Friends Service Unit in Korea: 1952-57
In the aftermath of the Korean War (1950-53), The Friends Service Unit (FSU) – a joint arm of the British Friends Service Council (FSC) and theAmerican Friends Service Committee (AFSC) – provided humanitarian and medical aid to refugees and others affected by the war.
War between North and South Korea broke out in 1950. By January 1951, six million people (one third of the Korean population) had become refugees. Thirty thousand children were in orphanages and as many again were without shelter. The UN was providing food relief and carrying out mass inoculations against diseases such as smallpox and typhoid. Nevertheless, tuberculosis was rife.
In October 1952, the UN invited civilian organisations, including the Quakers, to help with relief efforts. Jonathan Rhodes from the AFSC and Lewis Waddilove from FSC visited South Korea, and identified Cholla Pukto, where there were two hundred thousand mainly North Korean refugees, and Kunsan, where there were thirty three thousand, as areas where Friends could be of most use.
In July 1953, a ceasefire was signed, and Frank and Patricia Hunt arrived to set up the Friends Service Unit, setting up base in Kunsan. In October, an international team of doctors, nurses and a physiotherapist arrived from England, Ireland, Scotland, Sweden, Norway and the USA. They lived in a Korean house and operated out of the provincial hospital.
Kunsan Hospital had been left unfinished after the Japanese withdrawal from Korea and had then been bombed by the Americans. There was little equipment, no heating, no running water and only intermittent electricity. The AFSC shipped relief supplies of food, medicine and bedding. Social workers from the USA and Norway began to assess welfare needs. Warm clothing and bedding were distributed by local volunteers. Milk stations were set up serving hot milk and vitamins to children and pregnant women.

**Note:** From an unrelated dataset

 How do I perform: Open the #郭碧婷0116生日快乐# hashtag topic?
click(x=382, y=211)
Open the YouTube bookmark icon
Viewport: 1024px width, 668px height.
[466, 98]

Over the winter, the priority lay in dealing with malnutrition. However, plans were being drawn up for the rehabilitation of refugees. American Quaker Floyd Schmoe, who had been helping with reconstruction work following the bombing of Hiroshima in Japan, set up Houses For Korea - a building project that provided refugees with the materials and training to construct their own houses. Schools were started in the camps, with Korean teachers paid for by the FSU. Adult literacy classes were started for war widows, and games of volleyball and basketball were organised.
Sewing machines were brought, and the war widows opened tailoring shops, a dry cleaners, and a business making soya bean curd. Goats, bees and seeds for planting allowed the refugees to supply some of their own food.
In cooperation with the UN, Friends ran a training school for Nurse Aides. They restored the Pathology lab at the hospital and trained lab technicians. David Ward, the physiotherapist, helped to fit prosthetics, made by local craftsmen, to those who had lost limbs in the war. A nurse, Ann Sealey, and a doctor, Jean Sullivan, started an antenatal and midwifery service.
The FSU started an outpatients’ service for sick children and opened a children’s ward in the hospital, where the children were looked after by a House Mother. In some cases, children had been abandoned by their families and Friends arranged adoption with families in America.
The Korean authorities had little money to pay hospital staff and locals’ salaries were often paid in part by the FSU. Throughout the time the FSU operated, the AFSC continued to provide vital medical supplies.
The FSU continued to operate until 1957, under the leadership first of Geoff Hemingway (1953-56) and then under Robert Grey.